1922–23 Eastern Collegiate ice hockey standingsv; t; e;
|  | Intercollegiate |  |  |  |  |  |  |  | Overall |  |  |  |  |  |
| GP | W | L | T | Pct. | GF | GA | GP | W | L | T | GF | GA |
| Amherst | 8 | 4 | 3 | 1 | .563 | 15 | 24 |  | 8 | 4 | 3 | 1 | 15 | 24 |
| Army | 11 | 5 | 6 | 0 | .455 | 26 | 35 |  | 14 | 7 | 7 | 0 | 36 | 39 |
| Bates | 9 | 6 | 3 | 0 | .667 | 34 | 25 |  | 12 | 8 | 4 | 0 | 56 | 32 |
| Boston College | 5 | 5 | 0 | 0 | 1.000 | 30 | 6 |  | 14 | 12 | 1 | 1 | 53 | 18 |
| Boston University | 7 | 2 | 5 | 0 | .286 | 21 | 22 |  | 8 | 2 | 6 | 0 | 22 | 26 |
| Bowdoin | 6 | 3 | 3 | 0 | .500 | 18 | 28 |  | 9 | 5 | 4 | 0 | 37 | 33 |
| Clarkson | 3 | 1 | 1 | 1 | .500 | 3 | 14 |  | 6 | 2 | 3 | 1 | 18 | 28 |
| Colby | 6 | 2 | 4 | 0 | .333 | 15 | 21 |  | 6 | 2 | 4 | 0 | 15 | 21 |
| Columbia | 9 | 0 | 9 | 0 | .000 | 14 | 35 |  | 9 | 0 | 9 | 0 | 14 | 35 |
| Cornell | 6 | 1 | 3 | 2 | .333 | 6 | 16 |  | 6 | 1 | 3 | 2 | 6 | 16 |
| Dartmouth | 12 | 10 | 2 | 0 | .833 | 49 | 20 |  | 15 | 13 | 2 | 0 | 67 | 26 |
| Hamilton | 7 | 2 | 5 | 0 | .286 | 20 | 34 |  | 10 | 4 | 6 | 0 | 37 | 53 |
| Harvard | 10 | 7 | 3 | 0 | .700 | 27 | 11 |  | 12 | 8 | 4 | 0 | 34 | 19 |
| Maine | 6 | 2 | 4 | 0 | .333 | 16 | 23 |  | 6 | 2 | 4 | 0 | 16 | 23 |
| Massachusetts Agricultural | 9 | 3 | 4 | 2 | .444 | 13 | 24 |  | 9 | 3 | 4 | 2 | 13 | 24 |
| Middlebury | 3 | 0 | 3 | 0 | .000 | 1 | 6 |  | 3 | 0 | 3 | 0 | 1 | 6 |
| MIT | 8 | 3 | 5 | 0 | .375 | 16 | 52 |  | 8 | 3 | 5 | 0 | 16 | 52 |
| Pennsylvania | 6 | 1 | 4 | 1 | .250 | 8 | 36 |  | 7 | 2 | 4 | 1 | 11 | 38 |
| Princeton | 15 | 11 | 4 | 0 | .733 | 84 | 21 |  | 18 | 12 | 5 | 1 | 93 | 30 |
| Rensselaer | 5 | 1 | 4 | 0 | .200 | 6 | 23 |  | 5 | 1 | 4 | 0 | 6 | 23 |
| Saint Michael's | 3 | 1 | 2 | 0 | .333 | 4 | 5 |  | – | – | – | – | – | – |
| Union | 0 | 0 | 0 | 0 | – | 0 | 0 |  | 3 | 2 | 1 | 0 | – | – |
| Williams | 9 | 5 | 3 | 1 | .611 | 33 | 17 |  | 10 | 6 | 3 | 1 | 40 | 17 |
| Yale | 13 | 9 | 4 | 0 | .692 | 70 | 16 |  | 15 | 9 | 6 | 0 | 75 | 26 |

==Schedule and results==

| Date | Opponent | Site | Result | Record |
Regular Season
| January 12 | vs.
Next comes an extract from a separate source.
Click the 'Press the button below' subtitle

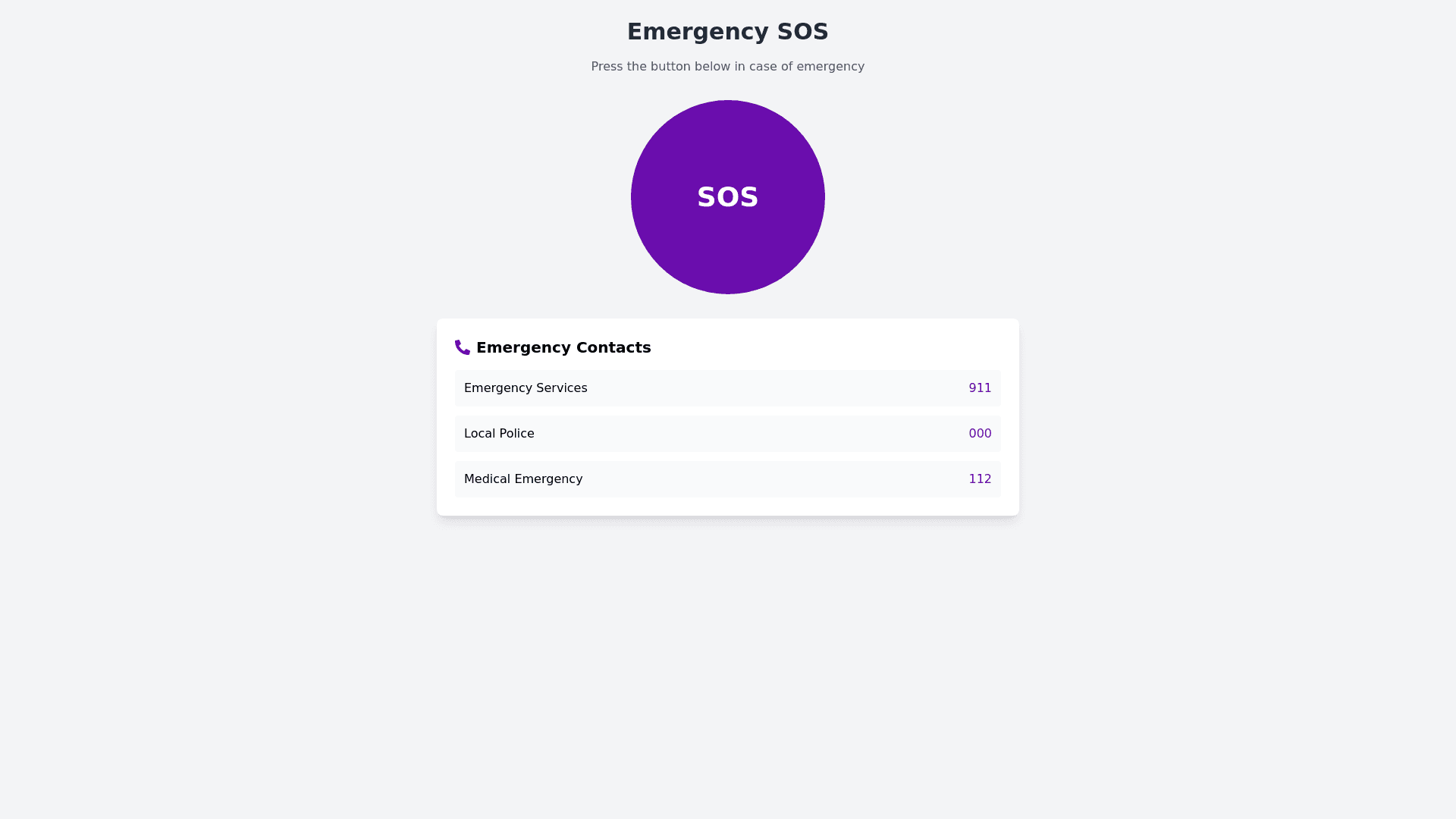(x=727, y=67)
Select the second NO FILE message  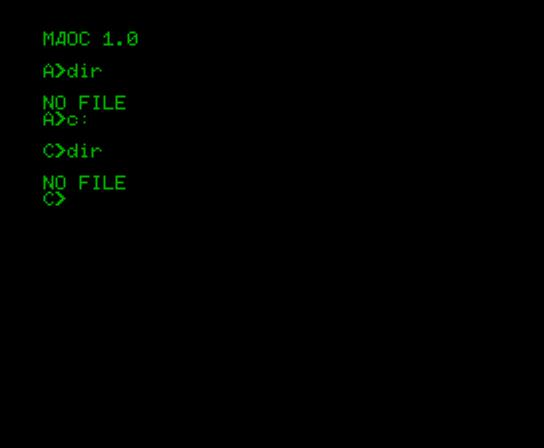pyautogui.click(x=84, y=183)
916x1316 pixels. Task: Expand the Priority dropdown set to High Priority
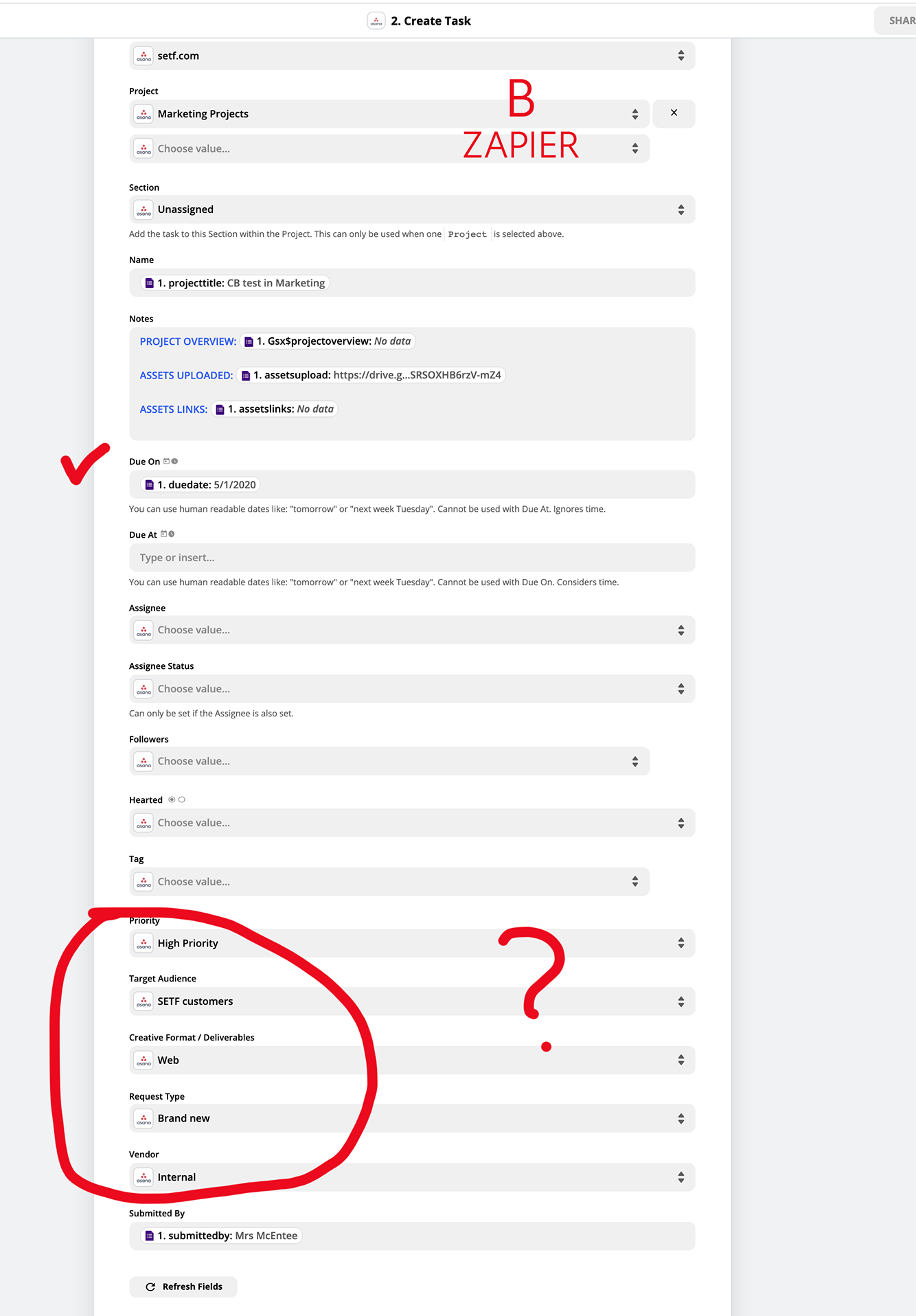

Columbia* | Iceland Rink • New York, New York | 2–5 (forfeit) |  |
| January 13 | at Army* | Stuart Rink • West Point, New York | L 1–2 | 0–1–0 |
| January 20 ^{†} | at Massachusetts Agricultural* | Alumni Field Rink • Amherst, Massachusetts | T 1–1 ^{6OT} | 0–1–1 |
| January 24 | A.T. Still* | Pratt Field Rink • Amherst, Massachusetts | W 1–0 | 1–1–1 |
| February 6 | Massachusetts Agricultural* | Pratt Field Rink • Amherst, Massachusetts | W 3–1 | 2–1–1 |
| February 8 | at Williams* | Weston Field Rink • Williamstown, Massachusetts | W 2–1 | 3–1–1 |
| February 15 | Williams* | Pratt Field Rink • Amherst, Massachusetts | L 0–5 | 3–2–1 |
| February 17 | vs. Rensselaer* | Alumni Field Rink • Amherst, Massachusetts | W 7–1 | 4–2–1 |
| February 21 | at Yale* | New Haven Arena • New Haven, Connecticut | L 0–13 | 4–3–1 |
*Non-conference game.

† MAC records indicate the game was played on the 19th of January.